-------- INPUT DATA

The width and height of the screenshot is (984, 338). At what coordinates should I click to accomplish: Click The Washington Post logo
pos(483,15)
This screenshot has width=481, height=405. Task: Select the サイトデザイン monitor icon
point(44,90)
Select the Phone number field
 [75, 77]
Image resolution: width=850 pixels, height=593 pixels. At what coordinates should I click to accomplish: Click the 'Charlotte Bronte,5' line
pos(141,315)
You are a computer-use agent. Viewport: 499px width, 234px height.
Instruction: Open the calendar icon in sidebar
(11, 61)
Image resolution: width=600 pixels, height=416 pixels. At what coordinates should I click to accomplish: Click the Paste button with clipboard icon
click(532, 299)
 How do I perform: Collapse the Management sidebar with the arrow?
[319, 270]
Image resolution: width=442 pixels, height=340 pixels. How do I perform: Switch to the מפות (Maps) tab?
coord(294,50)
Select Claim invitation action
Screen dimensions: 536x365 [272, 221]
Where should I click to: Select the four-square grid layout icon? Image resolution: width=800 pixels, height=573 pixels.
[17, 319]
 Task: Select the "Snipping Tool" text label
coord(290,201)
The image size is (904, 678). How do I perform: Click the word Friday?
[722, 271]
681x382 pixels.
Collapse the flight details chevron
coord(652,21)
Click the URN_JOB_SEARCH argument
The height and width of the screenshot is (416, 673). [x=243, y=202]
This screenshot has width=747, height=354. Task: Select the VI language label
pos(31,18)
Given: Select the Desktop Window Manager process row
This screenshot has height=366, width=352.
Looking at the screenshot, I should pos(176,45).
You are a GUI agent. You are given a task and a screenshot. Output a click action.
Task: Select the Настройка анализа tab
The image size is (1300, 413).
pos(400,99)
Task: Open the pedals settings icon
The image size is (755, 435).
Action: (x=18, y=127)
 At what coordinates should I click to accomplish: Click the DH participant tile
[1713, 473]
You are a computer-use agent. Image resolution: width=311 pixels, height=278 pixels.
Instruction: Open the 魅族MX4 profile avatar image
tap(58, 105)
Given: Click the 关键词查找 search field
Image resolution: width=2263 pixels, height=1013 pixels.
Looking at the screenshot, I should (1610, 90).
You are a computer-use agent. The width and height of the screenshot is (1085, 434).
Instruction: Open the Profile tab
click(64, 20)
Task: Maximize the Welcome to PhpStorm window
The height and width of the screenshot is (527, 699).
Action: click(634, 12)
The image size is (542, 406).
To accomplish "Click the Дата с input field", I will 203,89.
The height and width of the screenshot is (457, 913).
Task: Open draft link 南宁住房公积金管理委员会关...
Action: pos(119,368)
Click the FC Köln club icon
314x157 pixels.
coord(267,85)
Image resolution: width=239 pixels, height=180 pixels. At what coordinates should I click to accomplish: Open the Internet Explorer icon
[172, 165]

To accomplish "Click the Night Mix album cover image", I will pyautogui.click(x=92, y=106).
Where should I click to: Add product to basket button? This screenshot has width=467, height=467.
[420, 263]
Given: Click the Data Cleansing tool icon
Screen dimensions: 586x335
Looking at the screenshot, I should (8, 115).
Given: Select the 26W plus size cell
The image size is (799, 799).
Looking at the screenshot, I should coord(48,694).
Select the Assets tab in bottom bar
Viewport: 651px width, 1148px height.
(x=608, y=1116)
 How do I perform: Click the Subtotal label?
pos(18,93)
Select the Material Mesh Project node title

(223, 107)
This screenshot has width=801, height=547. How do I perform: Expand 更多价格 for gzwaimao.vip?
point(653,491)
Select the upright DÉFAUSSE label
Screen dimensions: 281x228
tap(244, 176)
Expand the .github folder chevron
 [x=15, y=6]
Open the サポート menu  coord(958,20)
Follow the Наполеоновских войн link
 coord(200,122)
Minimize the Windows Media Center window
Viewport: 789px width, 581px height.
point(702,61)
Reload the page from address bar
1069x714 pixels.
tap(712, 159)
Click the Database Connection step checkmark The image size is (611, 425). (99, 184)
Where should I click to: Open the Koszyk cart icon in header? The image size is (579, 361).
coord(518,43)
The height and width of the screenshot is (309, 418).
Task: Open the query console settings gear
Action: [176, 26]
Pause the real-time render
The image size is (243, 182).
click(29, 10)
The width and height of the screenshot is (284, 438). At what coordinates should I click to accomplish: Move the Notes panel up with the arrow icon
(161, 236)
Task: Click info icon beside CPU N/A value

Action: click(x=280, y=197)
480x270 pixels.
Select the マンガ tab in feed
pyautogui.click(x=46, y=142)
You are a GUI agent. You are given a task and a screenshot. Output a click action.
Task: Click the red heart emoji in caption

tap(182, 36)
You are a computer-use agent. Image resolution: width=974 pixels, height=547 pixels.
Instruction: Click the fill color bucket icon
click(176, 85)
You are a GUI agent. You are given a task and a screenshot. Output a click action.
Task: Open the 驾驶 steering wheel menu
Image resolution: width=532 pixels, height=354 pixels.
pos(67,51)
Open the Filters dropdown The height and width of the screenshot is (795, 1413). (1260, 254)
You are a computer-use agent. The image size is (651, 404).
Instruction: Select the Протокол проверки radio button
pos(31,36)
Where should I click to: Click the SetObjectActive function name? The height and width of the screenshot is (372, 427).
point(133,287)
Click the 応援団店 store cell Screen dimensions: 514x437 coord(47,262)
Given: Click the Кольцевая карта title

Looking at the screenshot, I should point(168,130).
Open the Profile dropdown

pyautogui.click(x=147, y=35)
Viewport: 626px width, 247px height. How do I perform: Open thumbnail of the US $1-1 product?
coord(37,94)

----------------

◆ WHAT IS REQUIRED: I need each of the entries above printed again exactly.

◆ SOLVED EXERCISE:
The width and height of the screenshot is (984, 338). At what coordinates should I click to accomplish: Click The Washington Post logo
pos(483,15)
This screenshot has width=481, height=405. Task: Select the サイトデザイン monitor icon
point(44,90)
Select the Phone number field
 [75, 77]
Image resolution: width=850 pixels, height=593 pixels. At what coordinates should I click to accomplish: Click the 'Charlotte Bronte,5' line
pos(141,315)
You are a computer-use agent. Viewport: 499px width, 234px height.
Instruction: Open the calendar icon in sidebar
(11, 61)
Image resolution: width=600 pixels, height=416 pixels. At what coordinates should I click to accomplish: Click the Paste button with clipboard icon
click(532, 299)
 How do I perform: Collapse the Management sidebar with the arrow?
[319, 270]
Image resolution: width=442 pixels, height=340 pixels. How do I perform: Switch to the מפות (Maps) tab?
coord(294,50)
Select Claim invitation action
Screen dimensions: 536x365 [272, 221]
Where should I click to: Select the four-square grid layout icon? Image resolution: width=800 pixels, height=573 pixels.
[17, 319]
 Task: Select the "Snipping Tool" text label
coord(290,201)
The image size is (904, 678). How do I perform: Click the word Friday?
[722, 271]
681x382 pixels.
Collapse the flight details chevron
coord(652,21)
Click the URN_JOB_SEARCH argument
The height and width of the screenshot is (416, 673). [x=243, y=202]
This screenshot has width=747, height=354. Task: Select the VI language label
pos(31,18)
Given: Select the Desktop Window Manager process row
This screenshot has height=366, width=352.
Looking at the screenshot, I should pos(176,45).
You are a GUI agent. You are given a task and a screenshot. Output a click action.
Task: Select the Настройка анализа tab
The image size is (1300, 413).
pos(400,99)
Task: Open the pedals settings icon
The image size is (755, 435).
Action: (x=18, y=127)
 At what coordinates should I click to accomplish: Click the DH participant tile
[1713, 473]
You are a computer-use agent. Image resolution: width=311 pixels, height=278 pixels.
Instruction: Open the 魅族MX4 profile avatar image
tap(58, 105)
Given: Click the 关键词查找 search field
Image resolution: width=2263 pixels, height=1013 pixels.
Looking at the screenshot, I should (1610, 90).
You are a computer-use agent. The width and height of the screenshot is (1085, 434).
Instruction: Open the Profile tab
click(64, 20)
Task: Maximize the Welcome to PhpStorm window
The height and width of the screenshot is (527, 699).
Action: click(634, 12)
The image size is (542, 406).
To accomplish "Click the Дата с input field", I will 203,89.
The height and width of the screenshot is (457, 913).
Task: Open draft link 南宁住房公积金管理委员会关...
Action: pos(119,368)
Click the FC Köln club icon
314x157 pixels.
coord(267,85)
Image resolution: width=239 pixels, height=180 pixels. At what coordinates should I click to accomplish: Open the Internet Explorer icon
[172, 165]

To accomplish "Click the Night Mix album cover image", I will pyautogui.click(x=92, y=106).
Where should I click to: Add product to basket button? This screenshot has width=467, height=467.
[420, 263]
Given: Click the Data Cleansing tool icon
Screen dimensions: 586x335
Looking at the screenshot, I should (8, 115).
Given: Select the 26W plus size cell
The image size is (799, 799).
Looking at the screenshot, I should coord(48,694).
Select the Assets tab in bottom bar
Viewport: 651px width, 1148px height.
(x=608, y=1116)
 How do I perform: Click the Subtotal label?
pos(18,93)
Select the Material Mesh Project node title

(223, 107)
This screenshot has width=801, height=547. How do I perform: Expand 更多价格 for gzwaimao.vip?
point(653,491)
Select the upright DÉFAUSSE label
Screen dimensions: 281x228
tap(244, 176)
Expand the .github folder chevron
 [x=15, y=6]
Open the サポート menu  coord(958,20)
Follow the Наполеоновских войн link
 coord(200,122)
Minimize the Windows Media Center window
Viewport: 789px width, 581px height.
point(702,61)
Reload the page from address bar
1069x714 pixels.
tap(712, 159)
Click the Database Connection step checkmark The image size is (611, 425). (99, 184)
Where should I click to: Open the Koszyk cart icon in header? The image size is (579, 361).
coord(518,43)
The height and width of the screenshot is (309, 418).
Task: Open the query console settings gear
Action: [176, 26]
Pause the real-time render
The image size is (243, 182).
click(29, 10)
The width and height of the screenshot is (284, 438). At what coordinates should I click to accomplish: Move the Notes panel up with the arrow icon
(161, 236)
Task: Click info icon beside CPU N/A value

Action: click(x=280, y=197)
480x270 pixels.
Select the マンガ tab in feed
pyautogui.click(x=46, y=142)
You are a GUI agent. You are given a task and a screenshot. Output a click action.
Task: Click the red heart emoji in caption

tap(182, 36)
You are a computer-use agent. Image resolution: width=974 pixels, height=547 pixels.
Instruction: Click the fill color bucket icon
click(176, 85)
You are a GUI agent. You are given a task and a screenshot. Output a click action.
Task: Open the 驾驶 steering wheel menu
Image resolution: width=532 pixels, height=354 pixels.
pos(67,51)
Open the Filters dropdown The height and width of the screenshot is (795, 1413). (1260, 254)
You are a computer-use agent. The image size is (651, 404).
Instruction: Select the Протокол проверки radio button
pos(31,36)
Where should I click to: Click the SetObjectActive function name? The height and width of the screenshot is (372, 427).
point(133,287)
Click the 応援団店 store cell Screen dimensions: 514x437 coord(47,262)
Given: Click the Кольцевая карта title

Looking at the screenshot, I should point(168,130).
Open the Profile dropdown

pyautogui.click(x=147, y=35)
Viewport: 626px width, 247px height. How do I perform: Open thumbnail of the US $1-1 product?
coord(37,94)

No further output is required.